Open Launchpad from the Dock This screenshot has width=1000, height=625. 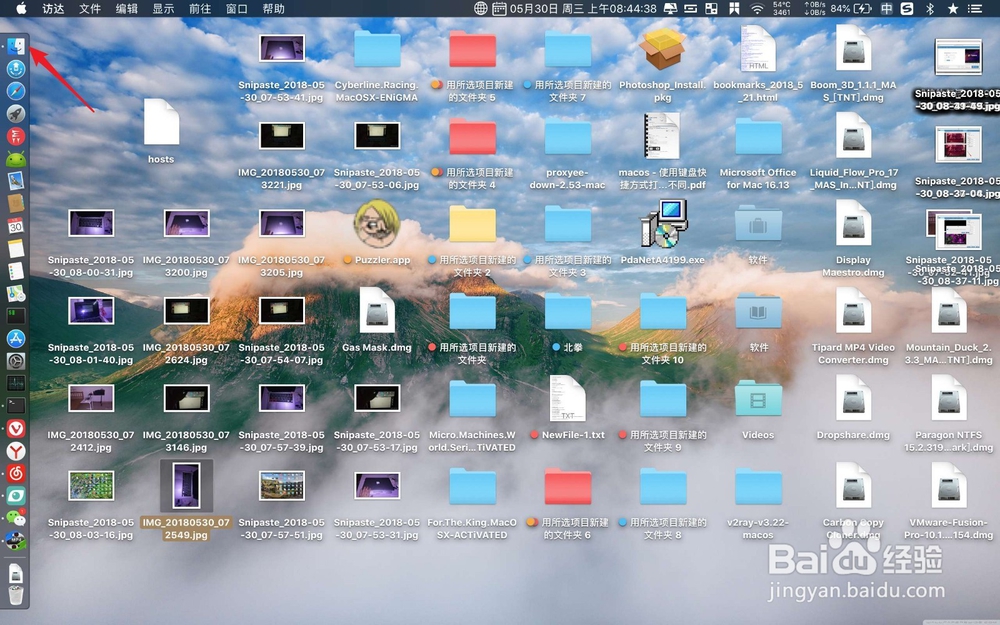tap(15, 113)
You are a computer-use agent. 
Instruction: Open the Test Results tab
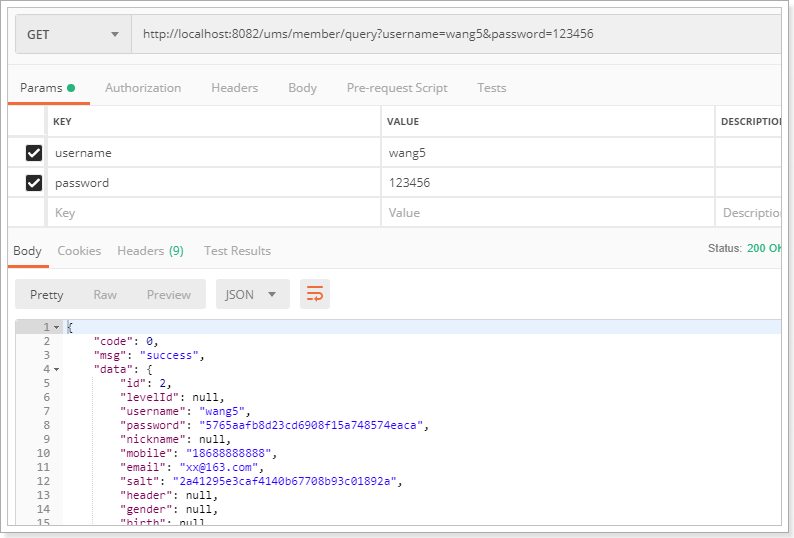[237, 251]
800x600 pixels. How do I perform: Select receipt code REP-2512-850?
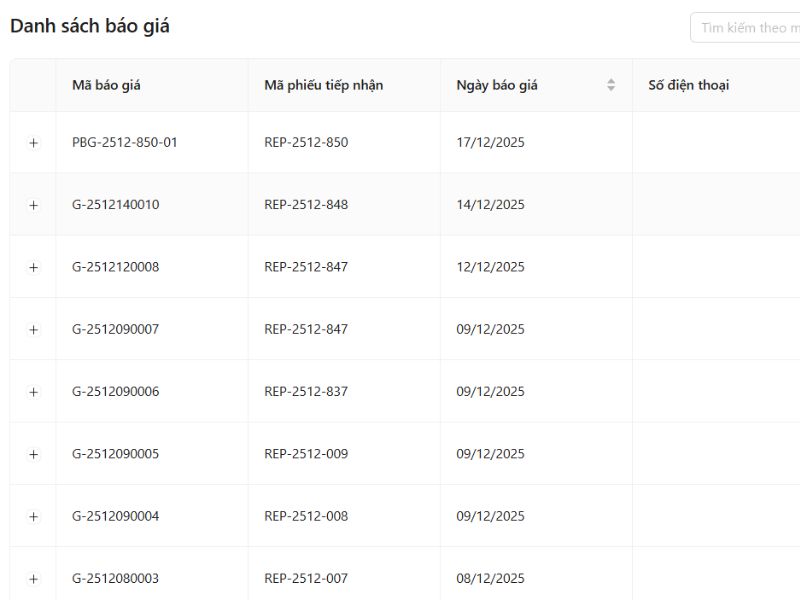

○ ○ ○ ○

Please repeat, exactly as written, only the lines from the line with "You are a computer-use agent." to the end of the data, leaving out every picture.

Solution
You are a computer-use agent. 
Instruction: Open the Test Results tab
[237, 251]
800x600 pixels. How do I perform: Select receipt code REP-2512-850?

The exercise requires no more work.